Apesar disso, sinto que ainda falta espaço, apoio e reconhecimento para as potencialidades da cultura afro. Por isso, sou defensora ve-emente de mais espaços para a nossa cultura maravilhosa, que está presente na nossa estética moderna, mas é pouco usada para representar nossa cara.
 
Durante cinco anos, você esteve sem gravadora, e resolveu criar seu próprio selo. Quando os artistas devem se tornar independentes e partir para o empreendedorismo? 

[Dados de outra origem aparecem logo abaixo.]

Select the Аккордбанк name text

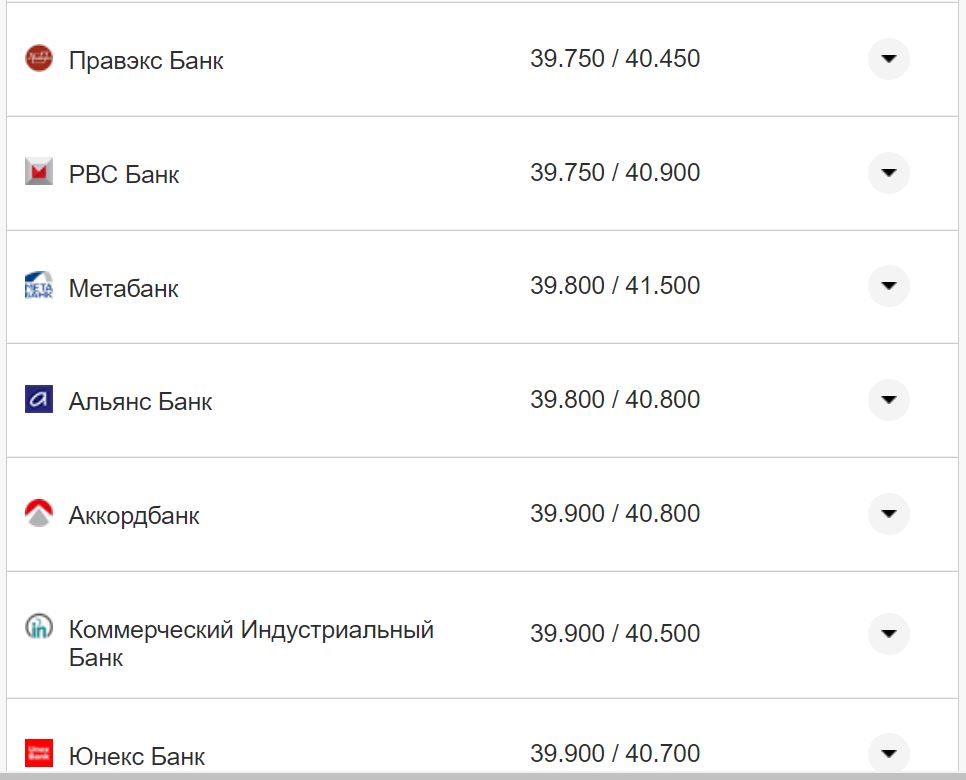pyautogui.click(x=134, y=516)
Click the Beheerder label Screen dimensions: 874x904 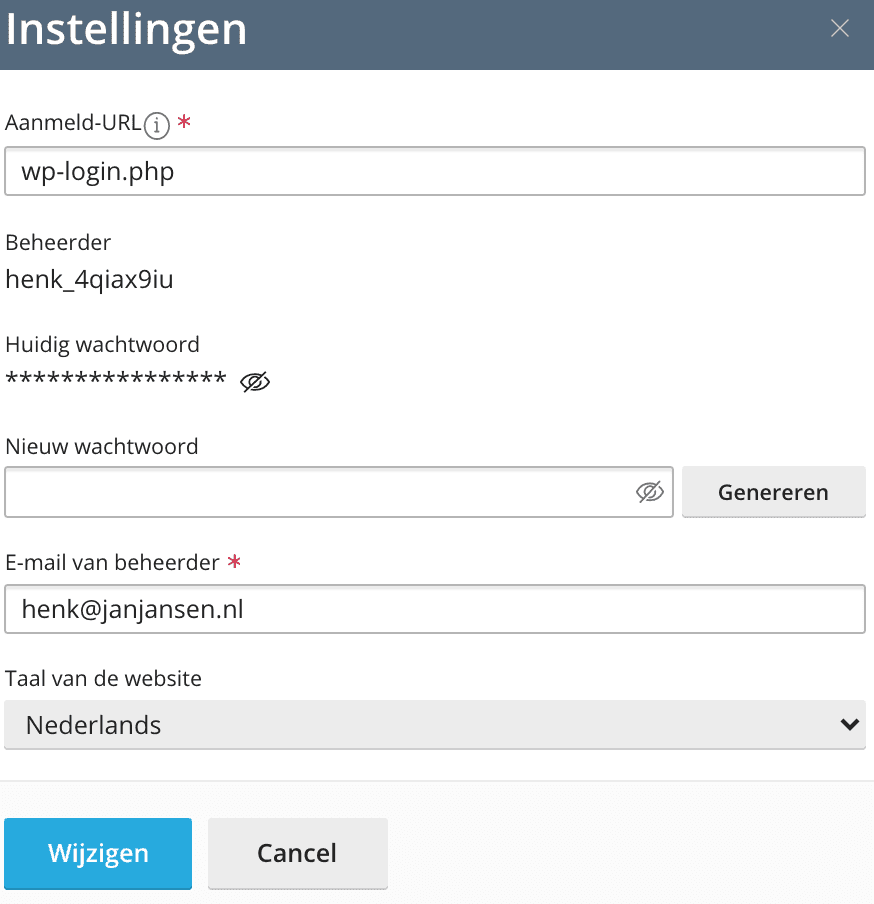point(58,242)
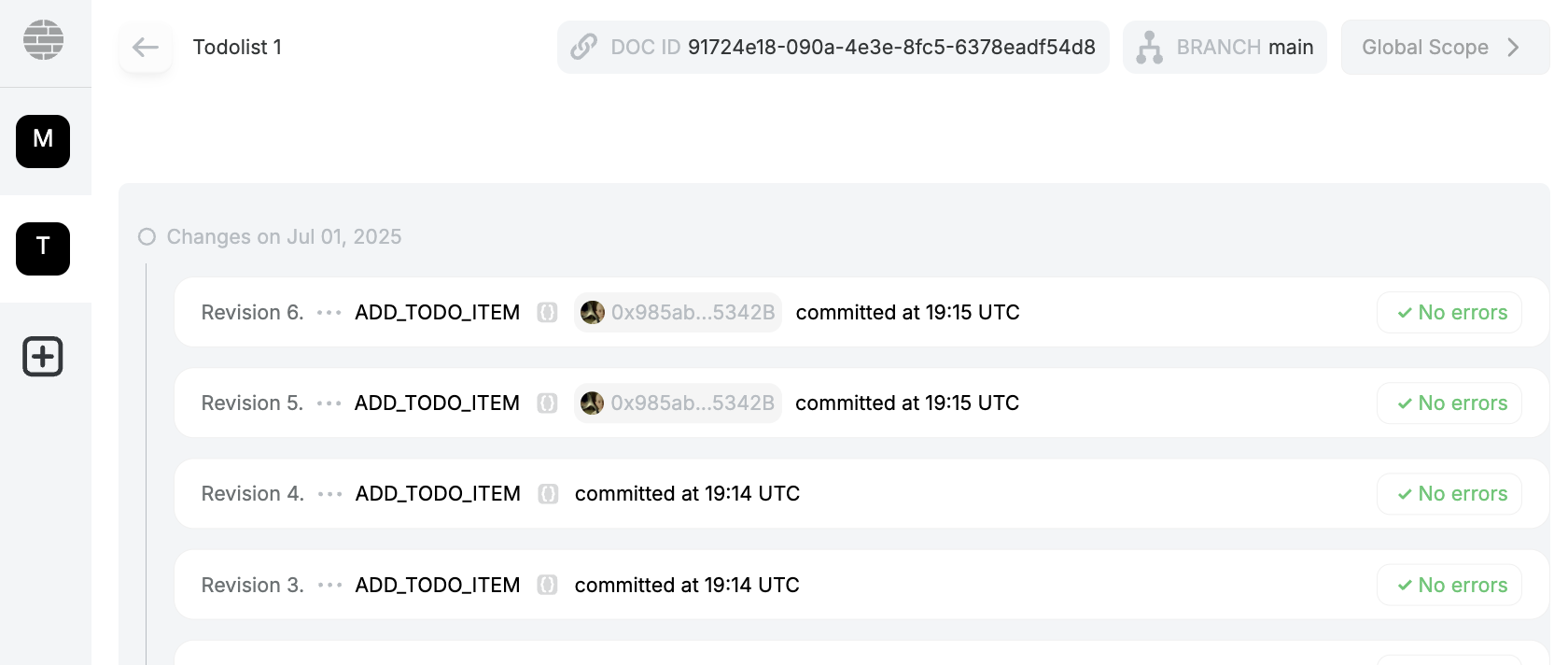1568x665 pixels.
Task: Click the signature icon on Revision 6
Action: tap(547, 312)
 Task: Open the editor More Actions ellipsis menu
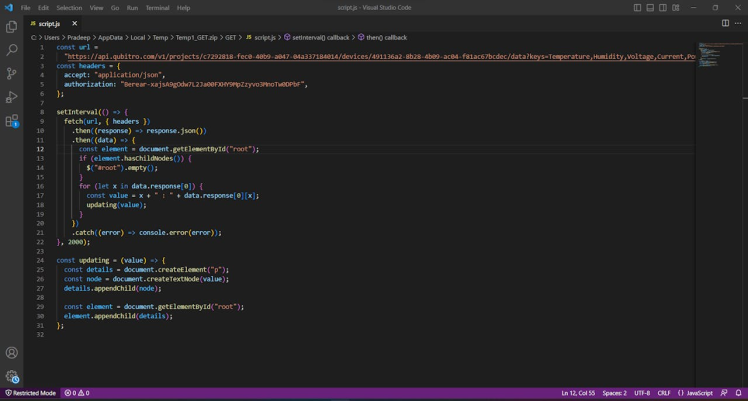click(x=738, y=23)
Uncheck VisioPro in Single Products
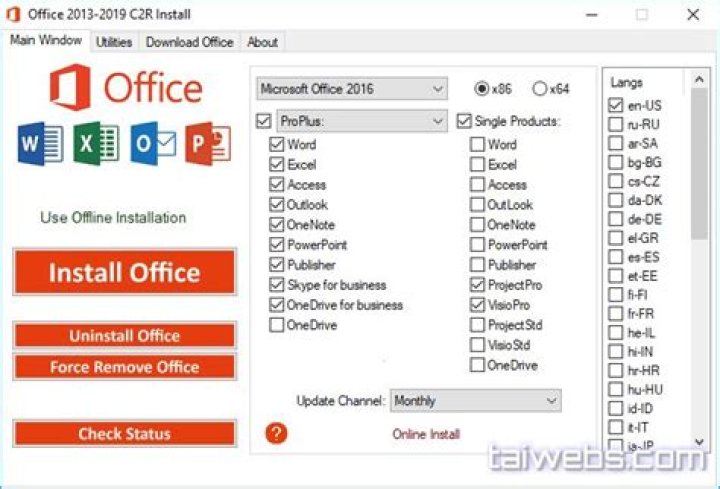 pyautogui.click(x=478, y=305)
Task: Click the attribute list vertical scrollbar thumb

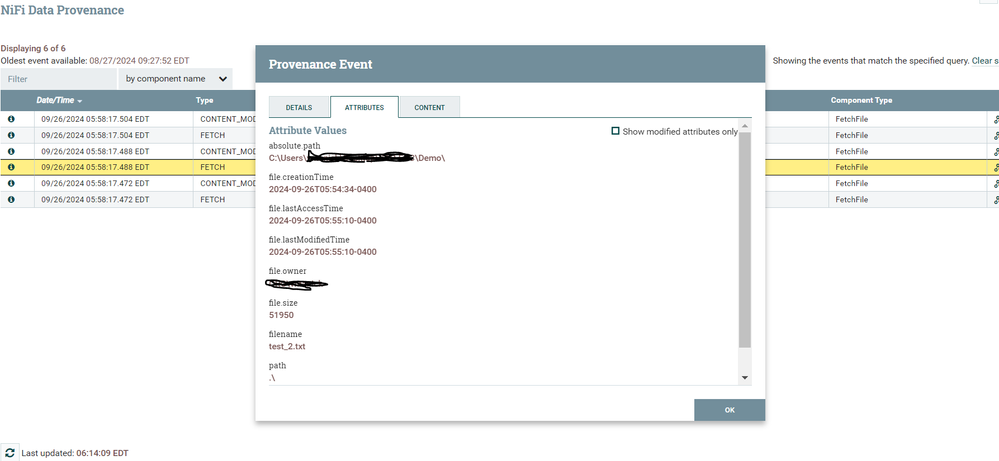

Continuo sem gravadora até hoje. Inclusive, meu último trabalho, o CD/DVD “Voz Talismã Ao Vivo” foi lançado pela minha produtora, que também é selo e editora. Tudo começou quando eu conheci Tim Maia. Foi um momento único falar com ele no camarim, e ele, sem nunca ter me visto, me pegou pelo braço e me levou para o palco. Cantou uma música em inglês e me botou para improvisar na chapa quente. Ele ficou ali dando risada, mas gostou. Quando terminou ele me disse: “Domingo vou dar um show na Urca, se quiser ir lá, lhe dou milzinho”. Achei aquilo muito interessante e, com o tempo, fui percebendo que o artista pode ser dono de seus próprios trabalhos. Por isso, criei a “Estrela do Mar”, que hoje também cuida da carreira de outros artistas baianos e tem parcerias com artistas de outros estados.